What is amazing here is that if there is 100x dox in tumour compared to blood, the side effects and toxicity must be so reduced it is quite frankly mind blowing. Dose escalations must be being undergoing considerable replanning to either get to MTD to 100% (or more)in tumour compared to normal dox. All a bit exciting but really looking forward to seeing it with my own eyes…

However the material argument… I would say that the January RNS was pretty clear still and in line with what is being reported by Myles. I think many just chose to take it with an extra large pinch of salt. The main complaint was that we don’t know how well it works… and we still don’t know how much is hitting the tumour. We do know that there were markedly reduced sides effects and toxicity and now we have some perspective on what markedly really means. Material in that sense is a bit subjective.

Bah ha ha - AVA6000 of course! And it can be added to my delicious pasta sauces as a secret cancer fighting ingredient! Who wants spaghetti doxorubicin hold the heart damage??

The animation and script were excellent but I wasn’t keen on the AI - American accent ok… but it was unnatural and feel it could have been done by an actual American … there are so many of them.

I would have done it for free… but I sound like Loyd Grossman.

Zoom out everyone. The biggest problem here is the dissecting of every minute detail and incessant posting of:

‘are we there yet?’

‘Wah wah - Al is so mean - he doesn’t care about me’

‘I’m just putting a different view to balance the board - honest gov I’m altruistic’

‘£5 by 2:30pm’

Clearly from what has already been divulged by the company says that it is working… and what many don’t seem to realise is that a multitude of variations of ‘working’ could be used to improve efficacy which would undoubtedly improve efficacy.
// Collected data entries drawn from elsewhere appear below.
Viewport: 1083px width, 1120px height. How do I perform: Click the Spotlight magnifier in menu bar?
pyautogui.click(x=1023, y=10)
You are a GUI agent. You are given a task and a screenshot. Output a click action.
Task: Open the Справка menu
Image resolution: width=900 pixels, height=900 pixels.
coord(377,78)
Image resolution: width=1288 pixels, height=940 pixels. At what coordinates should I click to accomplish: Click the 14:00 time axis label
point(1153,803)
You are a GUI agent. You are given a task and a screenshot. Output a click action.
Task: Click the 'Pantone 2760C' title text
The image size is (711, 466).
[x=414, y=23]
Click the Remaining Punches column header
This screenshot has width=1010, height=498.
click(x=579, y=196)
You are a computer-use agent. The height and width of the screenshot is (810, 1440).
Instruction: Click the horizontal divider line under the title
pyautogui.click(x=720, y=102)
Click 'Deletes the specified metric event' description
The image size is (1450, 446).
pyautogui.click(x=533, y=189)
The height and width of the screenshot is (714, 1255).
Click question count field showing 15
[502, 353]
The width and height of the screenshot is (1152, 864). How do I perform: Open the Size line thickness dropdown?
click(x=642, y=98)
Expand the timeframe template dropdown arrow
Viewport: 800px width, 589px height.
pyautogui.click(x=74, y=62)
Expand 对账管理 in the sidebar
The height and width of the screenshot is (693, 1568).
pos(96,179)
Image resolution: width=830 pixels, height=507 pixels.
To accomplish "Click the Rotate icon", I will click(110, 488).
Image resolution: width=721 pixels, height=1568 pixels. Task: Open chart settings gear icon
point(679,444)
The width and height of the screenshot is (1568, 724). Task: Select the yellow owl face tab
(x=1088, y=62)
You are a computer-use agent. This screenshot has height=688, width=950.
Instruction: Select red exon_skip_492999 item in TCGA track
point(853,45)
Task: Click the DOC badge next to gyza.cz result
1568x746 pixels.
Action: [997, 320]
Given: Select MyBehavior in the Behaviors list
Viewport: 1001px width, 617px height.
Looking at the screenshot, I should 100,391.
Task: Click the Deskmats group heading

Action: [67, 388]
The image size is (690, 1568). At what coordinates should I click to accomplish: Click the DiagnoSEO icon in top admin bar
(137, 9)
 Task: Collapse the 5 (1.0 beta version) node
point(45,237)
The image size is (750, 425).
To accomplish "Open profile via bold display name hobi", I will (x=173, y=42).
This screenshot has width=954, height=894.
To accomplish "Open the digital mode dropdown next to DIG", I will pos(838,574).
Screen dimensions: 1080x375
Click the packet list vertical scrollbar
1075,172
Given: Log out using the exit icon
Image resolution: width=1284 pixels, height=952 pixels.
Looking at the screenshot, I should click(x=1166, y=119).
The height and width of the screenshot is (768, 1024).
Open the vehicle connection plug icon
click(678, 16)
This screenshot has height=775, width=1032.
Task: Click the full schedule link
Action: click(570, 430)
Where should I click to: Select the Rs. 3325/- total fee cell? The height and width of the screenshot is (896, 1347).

Just reducing side effects that might ordinarily stop or reduce treatment is an increase of efficacy.

So can the doom mongers,and the kids in the back seat, and the concerned dads just chill and perhaps then the rampers would stop pulling every car/thread over.

Over and out and incredibly excited to see the video tomorrow.

Bagels

Terry why don’t you go back to retail banking ,oil , and energy. Pharma is clearly not something you have patience for… and you are wearing thin here whilst most here actually have a grasp of the actual science.